Возле нашей позиции решили раздать положенные фронтовые 100 грамм. Дождь, который целый день то начинался, то прекращался, то вновь с новой силой сопровождал нас в бою, на этот раз с вечера не мочил нас, и одежда подсохла, но рубашки от напряженной работы были хоть выжимай, и 100 грамм для внутреннего сугрева были не лишние.

Ели молча. Устали здорово, хотелось лечь, вытянуться во весь рост и расслабиться, но об этом можно было только мечтать. Ну что ж, и в мыслях можно отдохнуть, такое возможно. Немцы отошли и были от нас немногим больше километра, и рассчитывать на то, что они утром не решатся на контратаки, было бы ошибкой.

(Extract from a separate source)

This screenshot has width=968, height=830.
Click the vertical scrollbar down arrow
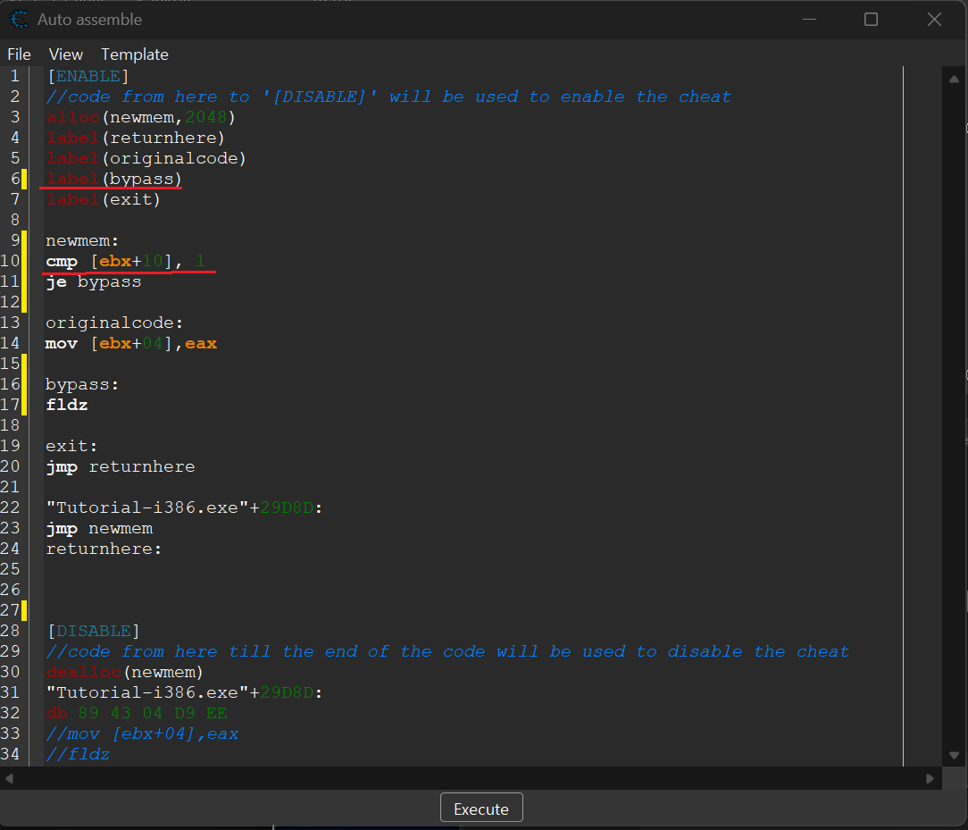click(953, 756)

Всю ночь то и дело взлетали вверх осветительные ракеты и, как люстры, повисали в небе, освещая местность. Видимо, немцы боялись, что мы предпримем ночную атаку. Но нам было не до этого, а свежие части еще не успели подтянуться. Далеко от нас на правом фланге всю ночь слышались звуки боя, не умолкала канонада и пулеметная трескотня, а у нас относительно тихо, если не считать взлета ракет. Бой шел в стороне Пултуска.

Наступал новый день, предстояли новые бои. Подготовленные огневые позиции нам использовать не пришлось. Не успели как следует перекурить после принятия пищи, как появился начальник штаба дивизиона капитан Яков Иванович Искричев и поставил новую задачу.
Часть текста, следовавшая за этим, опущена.